Summary: Complex changes in ocean conditions are affecting the distribution and availability of some commercial fish species. Fishers and fishery managers use science to adapt to and prepare for the future. In this topic guide, students explore online data tools designed to help fisheries adapt to climate change.
Concepts to teach:
- Crosscutting Concepts
- Stability and Change
- Disciplinary Core Ideas
- LS2.C – Ecosystem Dynamics, Functioning and Resilience
- Science Practices
- Engaging in argument from evidence
- Excess carbon dioxide in the environment is resulting in complex changes to the distribution and availability of some commercial fish species
- Fishers and fishery managers use science to help guide their practices
Standards: NGSS Performance Expectations
- MS-LS2-4. Construct an argument supported by empirical evidence that changes to physical or biological components of an ecosystem affect populations.
Students will be able to:
- Examine data to determine trends in the distribution of a marine species
- Identify how science can help fisheries adapt to ecosystem changes
Activity Links and Resources:
- A Big Change—13 min Sea Grant video that addresses how climate change will affect West Coast fisheries practices.
- Online Data: Use the OceanAdapt webtool to track fish population distribution as the climate changes.
- Reading—R. Press, 2014. The OceanAdapt Website: Tracking Fish Populations as the Climate Changes.

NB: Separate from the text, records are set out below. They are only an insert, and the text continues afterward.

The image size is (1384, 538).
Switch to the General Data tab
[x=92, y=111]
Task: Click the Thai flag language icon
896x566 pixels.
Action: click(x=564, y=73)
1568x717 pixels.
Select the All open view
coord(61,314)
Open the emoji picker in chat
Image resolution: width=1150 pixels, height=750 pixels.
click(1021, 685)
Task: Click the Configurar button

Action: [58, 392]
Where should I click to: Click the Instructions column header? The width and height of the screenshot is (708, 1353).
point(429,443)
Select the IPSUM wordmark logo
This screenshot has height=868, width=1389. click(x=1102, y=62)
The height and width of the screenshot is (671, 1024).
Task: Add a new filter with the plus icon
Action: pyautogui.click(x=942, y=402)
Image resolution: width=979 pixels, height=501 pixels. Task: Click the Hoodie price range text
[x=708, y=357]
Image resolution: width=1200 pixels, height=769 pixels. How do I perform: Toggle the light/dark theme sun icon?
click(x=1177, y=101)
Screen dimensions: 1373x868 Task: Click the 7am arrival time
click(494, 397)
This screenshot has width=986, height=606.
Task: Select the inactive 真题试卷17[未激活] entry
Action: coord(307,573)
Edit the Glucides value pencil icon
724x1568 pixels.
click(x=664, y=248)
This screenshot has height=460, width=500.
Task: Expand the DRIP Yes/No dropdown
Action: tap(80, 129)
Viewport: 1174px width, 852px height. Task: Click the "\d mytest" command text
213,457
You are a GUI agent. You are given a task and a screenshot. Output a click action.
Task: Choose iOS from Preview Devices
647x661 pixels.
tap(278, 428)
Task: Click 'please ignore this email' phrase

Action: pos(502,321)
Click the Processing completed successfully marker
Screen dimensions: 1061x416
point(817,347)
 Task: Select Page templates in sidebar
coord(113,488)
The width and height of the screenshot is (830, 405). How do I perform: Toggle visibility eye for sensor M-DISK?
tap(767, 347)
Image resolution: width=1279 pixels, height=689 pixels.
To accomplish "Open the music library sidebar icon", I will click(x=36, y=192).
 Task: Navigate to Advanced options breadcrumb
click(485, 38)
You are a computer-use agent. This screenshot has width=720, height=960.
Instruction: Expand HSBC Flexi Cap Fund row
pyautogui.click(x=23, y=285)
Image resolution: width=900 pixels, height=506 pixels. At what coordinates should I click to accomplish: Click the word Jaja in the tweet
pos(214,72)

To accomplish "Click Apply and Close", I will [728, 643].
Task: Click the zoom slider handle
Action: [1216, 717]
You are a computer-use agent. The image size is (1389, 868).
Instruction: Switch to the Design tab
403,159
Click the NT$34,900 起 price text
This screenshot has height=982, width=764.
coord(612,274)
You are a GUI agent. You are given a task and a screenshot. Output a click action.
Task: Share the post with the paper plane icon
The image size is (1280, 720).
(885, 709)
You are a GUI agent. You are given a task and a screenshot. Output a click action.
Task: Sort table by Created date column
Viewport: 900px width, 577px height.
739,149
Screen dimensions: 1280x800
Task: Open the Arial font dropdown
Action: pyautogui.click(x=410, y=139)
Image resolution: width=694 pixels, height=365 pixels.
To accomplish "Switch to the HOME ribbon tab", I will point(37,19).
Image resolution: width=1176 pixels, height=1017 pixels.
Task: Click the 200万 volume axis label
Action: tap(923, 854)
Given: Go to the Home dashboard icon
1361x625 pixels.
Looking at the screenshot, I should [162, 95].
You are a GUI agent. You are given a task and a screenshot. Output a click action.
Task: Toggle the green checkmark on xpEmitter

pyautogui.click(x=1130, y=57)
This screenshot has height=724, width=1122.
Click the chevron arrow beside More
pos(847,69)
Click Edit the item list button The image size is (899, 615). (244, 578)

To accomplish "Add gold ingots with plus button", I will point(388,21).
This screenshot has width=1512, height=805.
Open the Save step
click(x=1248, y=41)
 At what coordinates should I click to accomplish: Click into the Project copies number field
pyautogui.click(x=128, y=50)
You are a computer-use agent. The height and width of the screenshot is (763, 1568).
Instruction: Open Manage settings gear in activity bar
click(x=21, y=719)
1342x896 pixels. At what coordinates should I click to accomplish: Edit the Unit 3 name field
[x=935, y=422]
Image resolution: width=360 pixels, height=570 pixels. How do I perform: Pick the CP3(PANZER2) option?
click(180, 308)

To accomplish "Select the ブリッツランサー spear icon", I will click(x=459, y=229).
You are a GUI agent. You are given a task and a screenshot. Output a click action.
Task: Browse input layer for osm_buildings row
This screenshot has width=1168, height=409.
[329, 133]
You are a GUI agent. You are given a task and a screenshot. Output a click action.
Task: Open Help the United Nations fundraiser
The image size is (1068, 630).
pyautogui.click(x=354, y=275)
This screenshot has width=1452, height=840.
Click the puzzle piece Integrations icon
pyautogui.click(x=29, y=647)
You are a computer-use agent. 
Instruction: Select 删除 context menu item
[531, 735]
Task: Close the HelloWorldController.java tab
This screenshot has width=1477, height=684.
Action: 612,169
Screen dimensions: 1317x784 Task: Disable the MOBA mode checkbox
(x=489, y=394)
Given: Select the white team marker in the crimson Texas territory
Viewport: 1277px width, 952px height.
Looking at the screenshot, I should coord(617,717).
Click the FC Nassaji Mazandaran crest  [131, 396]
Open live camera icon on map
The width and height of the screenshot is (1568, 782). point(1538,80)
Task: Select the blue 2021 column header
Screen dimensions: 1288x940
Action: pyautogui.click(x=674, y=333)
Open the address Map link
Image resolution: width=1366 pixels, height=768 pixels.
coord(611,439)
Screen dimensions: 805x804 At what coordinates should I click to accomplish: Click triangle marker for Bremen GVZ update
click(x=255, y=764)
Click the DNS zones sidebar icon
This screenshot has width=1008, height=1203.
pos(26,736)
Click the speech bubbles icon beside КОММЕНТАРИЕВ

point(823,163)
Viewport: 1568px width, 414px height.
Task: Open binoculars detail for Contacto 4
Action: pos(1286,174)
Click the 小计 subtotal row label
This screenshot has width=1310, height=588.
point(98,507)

NOAA Fisheries describes how using the OceanAdapt tool will help fishers and fishery managers adapt
- Students use the OceanAdapt webtool to prepare a data-supported report on the trends of a commercial fish population. According to the data, has the species changed its distribution?
- How does the OceanAdapt data can help fishers and fishery managers, and what are the limits of the data?
- Analyze the NWFSC Forecast Tables. What is the current forecast for salmon returns in the Pacific Northwest, and what indicators were used to make this forecast?